ELCOGAS was an experimental facility located in Puertollano (Ciudad Real province, South-Central Spain) and it was active between 1996 and 2016. This facility was ranked second among global commercially operating IGCC plants using solid fuel in a pressurized entrained-flow gasifier. It consisted of three units: a gasification unit to generate the syngas, a combined cycle to produce electricity, and an air separation unit to produce N2 and O2 for the gasification process. The gasification facility comprised a gasification unit, an air separation unit, and the combined cycle. The fuel consisted of a 50:50 mixture by weight of local bituminous coal (41% ash) and petroleum coke (5.5% sulphur). The preparation of raw material included the mixing of some 2566 tonnes per day of coal with limestone in order to reduce the slag melting point, and a grinding and drying process in two parallel coal preparation trains. The fuel to produce this heat was a mixture of natural gas and clean syngas. The result of this preparation was a fuel with a grainsize of less than 90 μm and residual moisture level below 2% [9,10].

The CO2 capture efficiency of the methodology proved to be very high. It is well known that IGCC technology leads to lower emissions of Hg in the stack than other technologies and, in the case of the ELCOGAS IGCC, Hg emissions in the stack were less than 4 g day–1 despite the presence of around 200 g day–1 in the fuel. The reduction of Hg emissions represents a significant challenge to adapt coal-use technologies to meet the Hg emissions regulations of the Minamata Convention [11].

Since the IGCC plant in Puertollano was not equipped with a specific system for removing Hg from the fuel generated in gasification, it was necessary to determine accurately the Hg routes in IGCC technology and to identify where the Hg was captured or retained before being incorporated into the fuel or being emitted via the chimney.
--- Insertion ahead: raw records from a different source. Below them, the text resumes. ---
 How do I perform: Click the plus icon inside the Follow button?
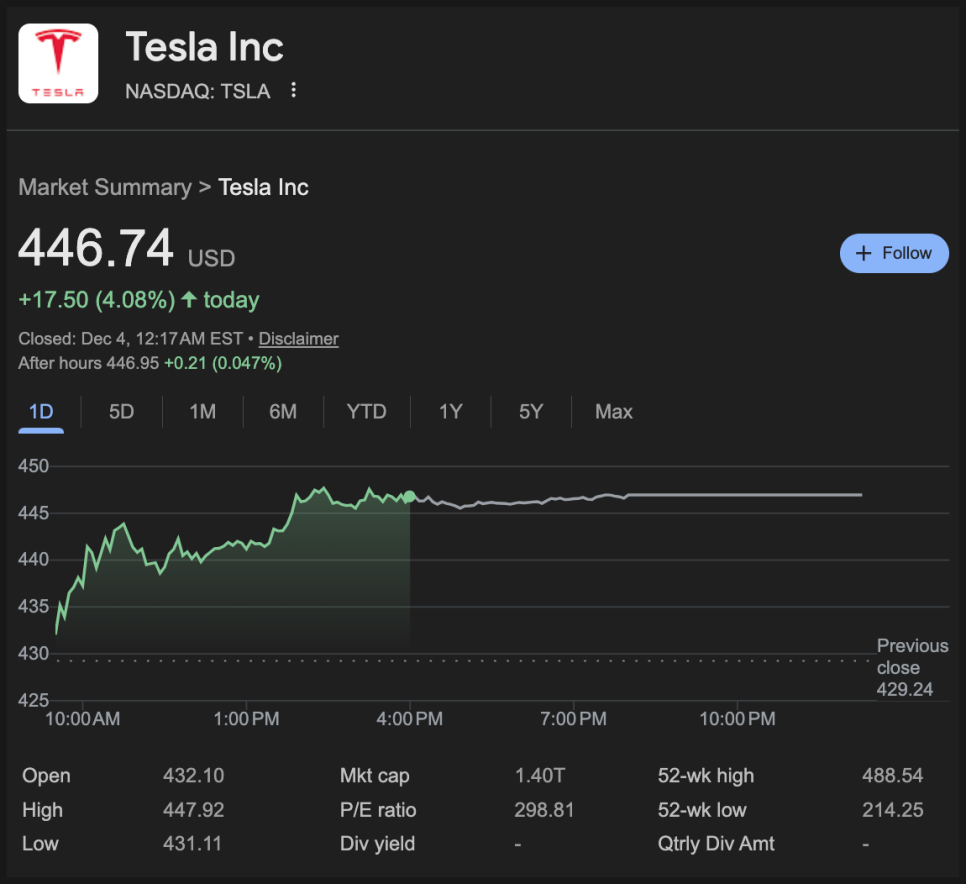[x=864, y=254]
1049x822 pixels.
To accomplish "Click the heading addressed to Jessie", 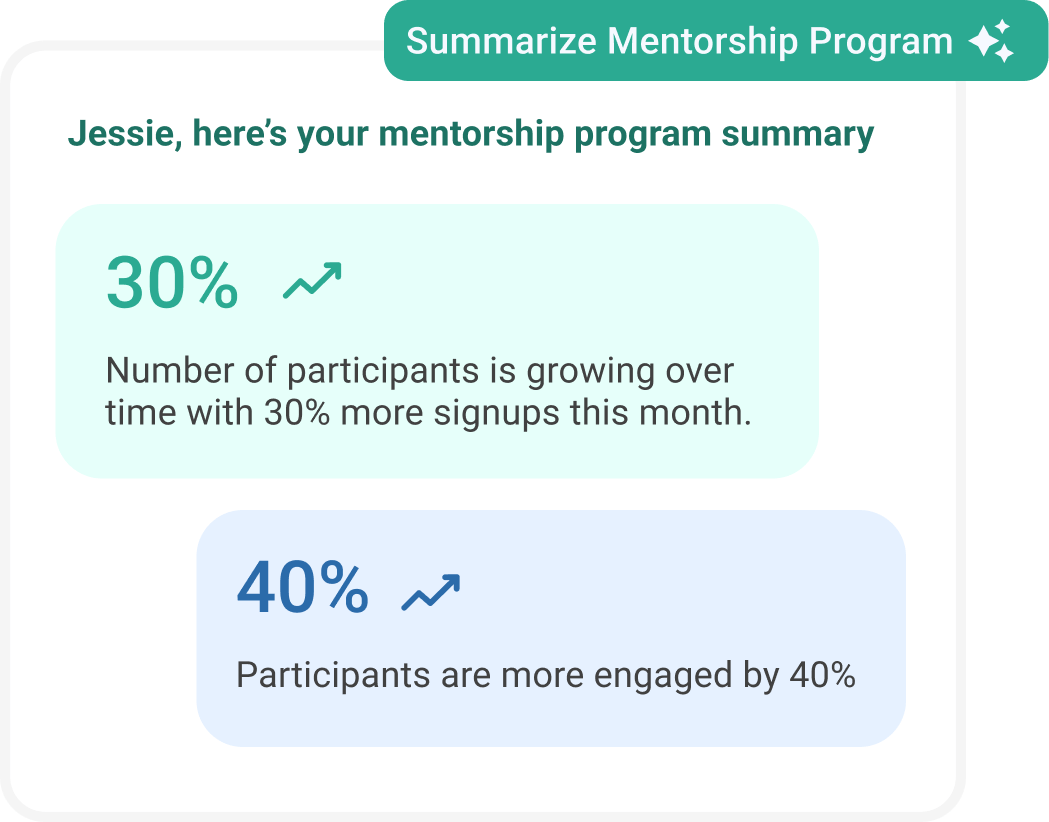I will pos(471,134).
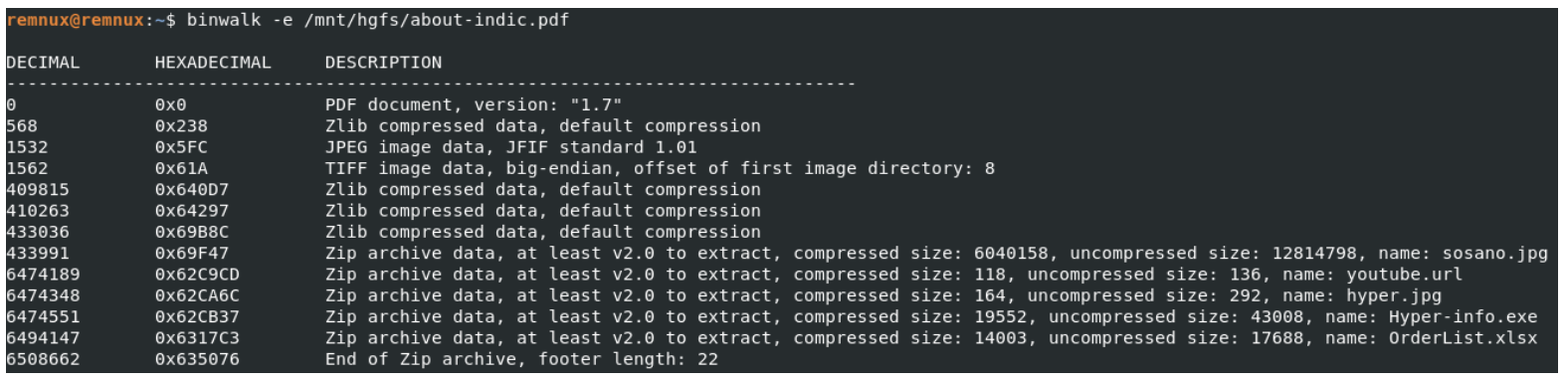Select the JPEG image data JFIF line
1568x382 pixels.
coord(511,147)
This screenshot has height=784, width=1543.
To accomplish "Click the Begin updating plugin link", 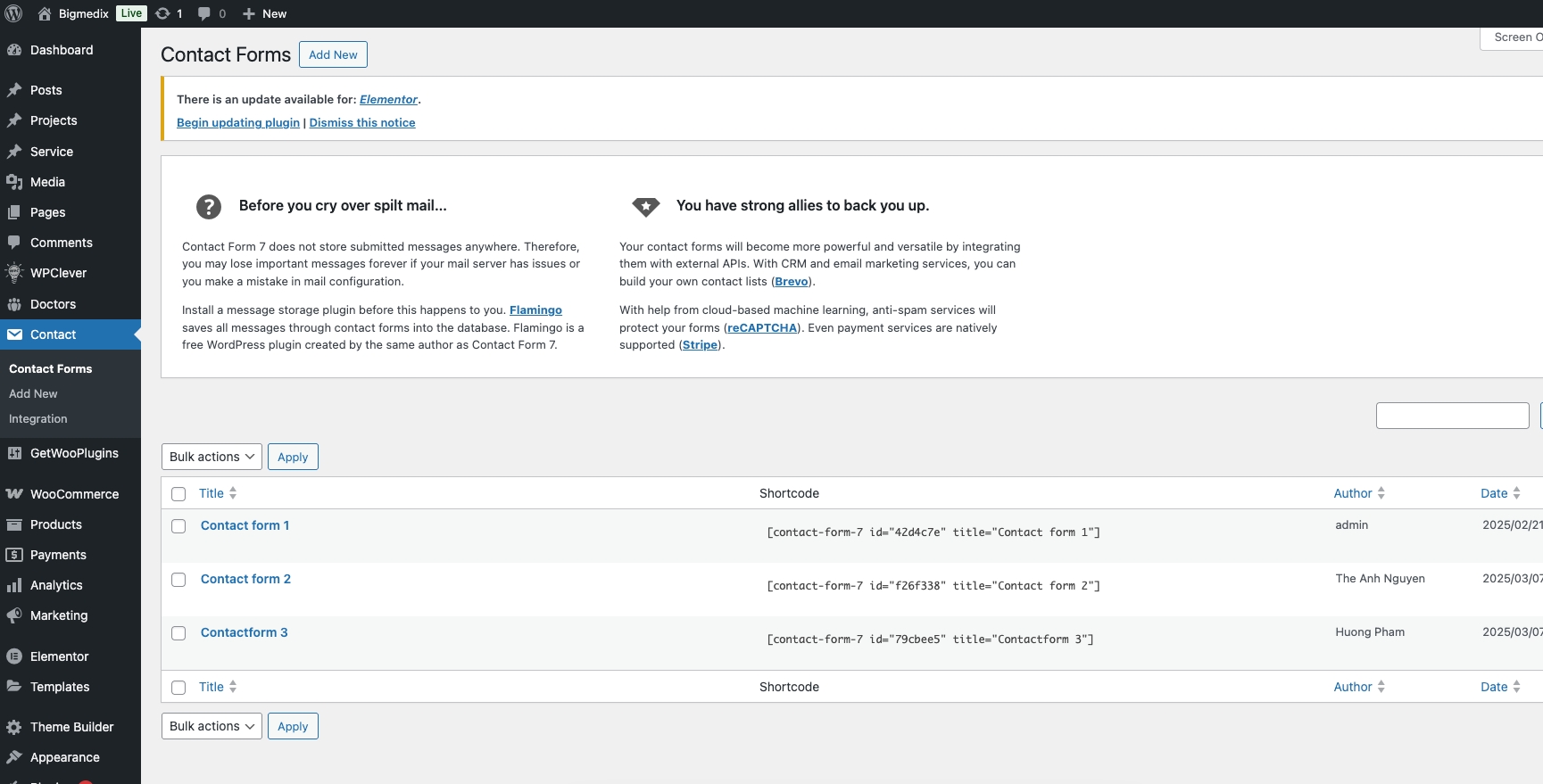I will pyautogui.click(x=238, y=122).
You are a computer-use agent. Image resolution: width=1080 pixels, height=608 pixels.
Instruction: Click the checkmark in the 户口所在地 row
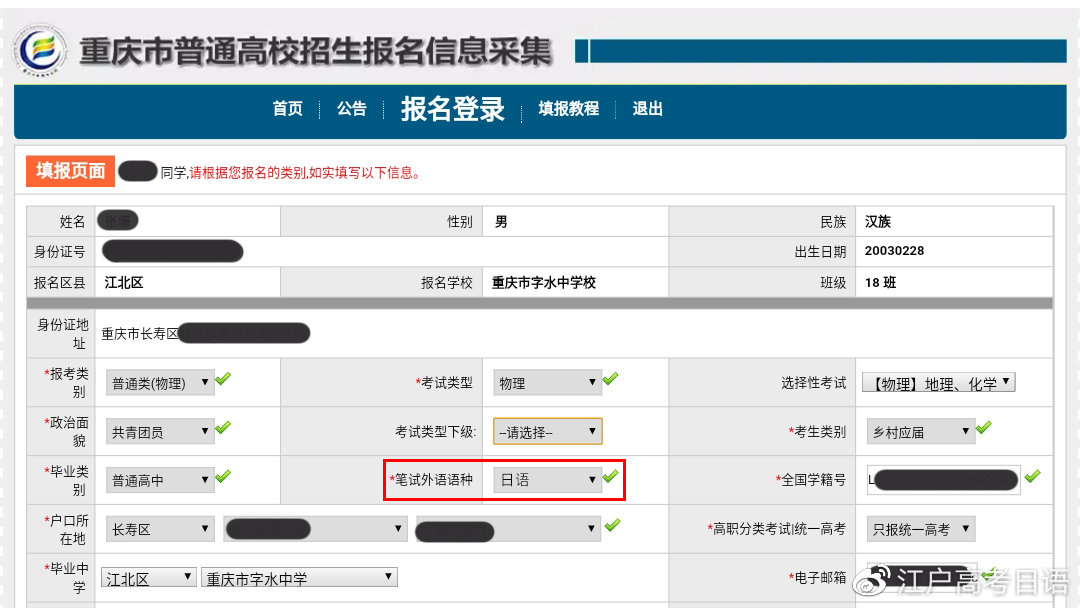[613, 523]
In order to achieve this objective, a Hg mass balance for the ELCOGAS IGCC power plant was obtained by selecting streams that were a priori the most favourable to capture Hg, including total Hg data for raw materials, and the main solid and liquid streams (see Fig. 1 for plant details).
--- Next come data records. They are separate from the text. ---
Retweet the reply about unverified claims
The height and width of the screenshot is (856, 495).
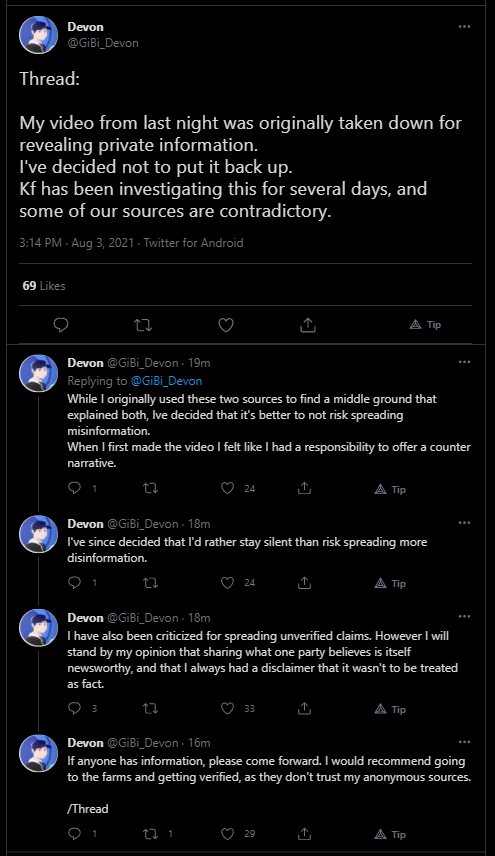coord(150,708)
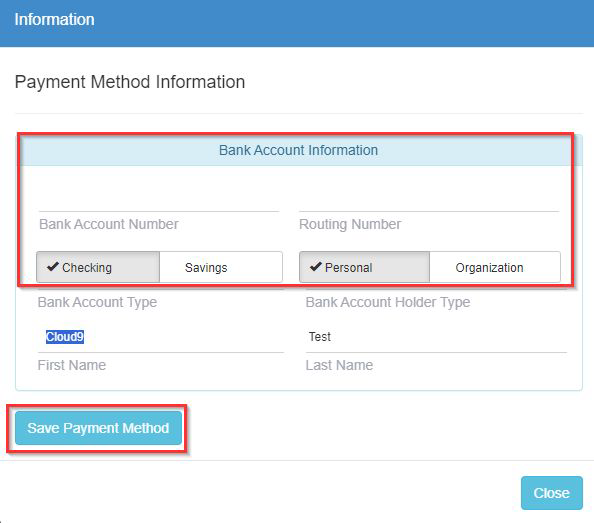Click the Bank Account Number label text
594x523 pixels.
[109, 224]
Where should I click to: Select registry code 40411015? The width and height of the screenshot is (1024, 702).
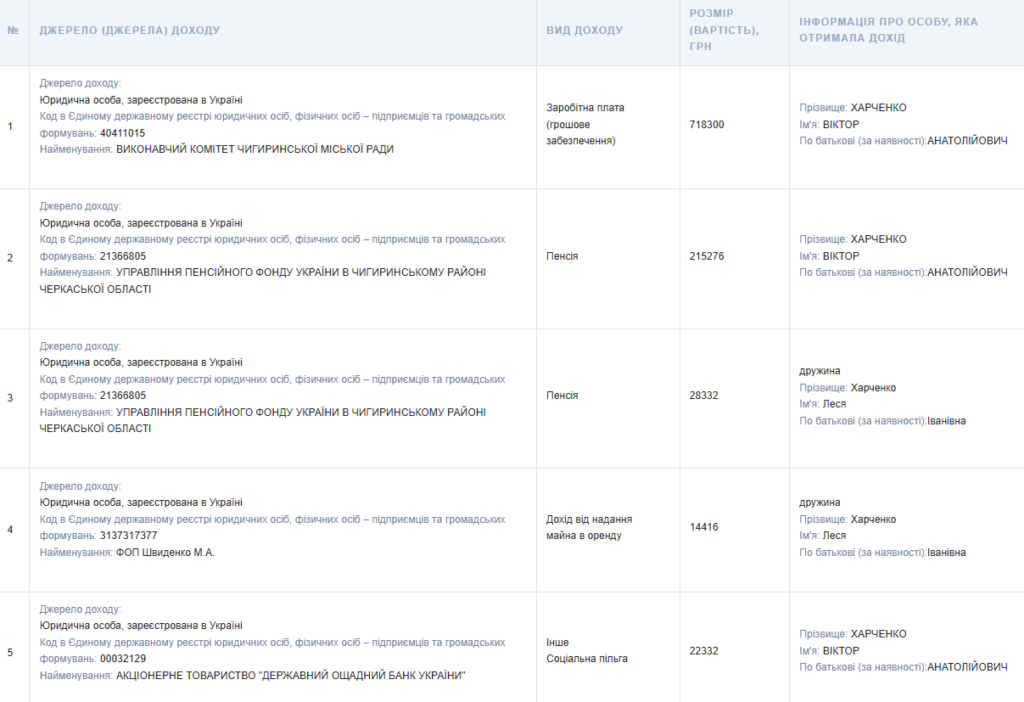coord(123,133)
The sampling design considered the expected Hg cycle at the facility based on the experience of ELCOGAS staff. There are numerous streams to monitor in a process as complex as that of an IGCC plant; for this reason, an attempt was made to simplify the mass balance by reducing the sampling to the following key points (see Fig. 1 for more details):

Solid samples (including raw materials and solid by-products) were air-dried for 30 days, disaggregated, and an aliquot of each was ground in an automatic agate mortar (Restch, model RM200) for five minutes prior to a homogenization stage. Sampling protocols commonly used by IGCC Plant staff were applied. Slight changes in the sampled currents are expected, so an attempt was made to evaluate their representativeness by successive sampling over three days at the selected points, from 9th to 11th July 2014. Liquid samples were kept in a refrigerator below 4°C prior to analysis.

Total Hg determinations on solid samples were carried out on a Zeeman Effect Atomic Absorption Spectrometer using a Lumex RA-915M device with an RP-91C pyrolysis unit [13]. The analysis of solid samples on this device included the atomization of the Hg content by pyrolysis at 800°C in a two-step pyrolyzer. The produced GEM was subsequently entrained by a stream of carrier gas (ambient filtered air) to the analytical chamber in order to quantify the Hg concentration. The equipment was fully calibrated prior to each analysis session and the calibration was verified every 20 determinations or each hour, at least, to avoid undesirable effects that the lamp may have on Hg results. Quality controls included the analysis of duplicate samples and CRMs, specifically NIST 2710a (9,880 ng Hg g–1) and NIST 2711 (32,600 ng Hg g–1) for low and high Hg contents, respectively. Recuperation rates were in the range 94.4–103.7 for NIST 2710a and 101–102 for NIST 2711.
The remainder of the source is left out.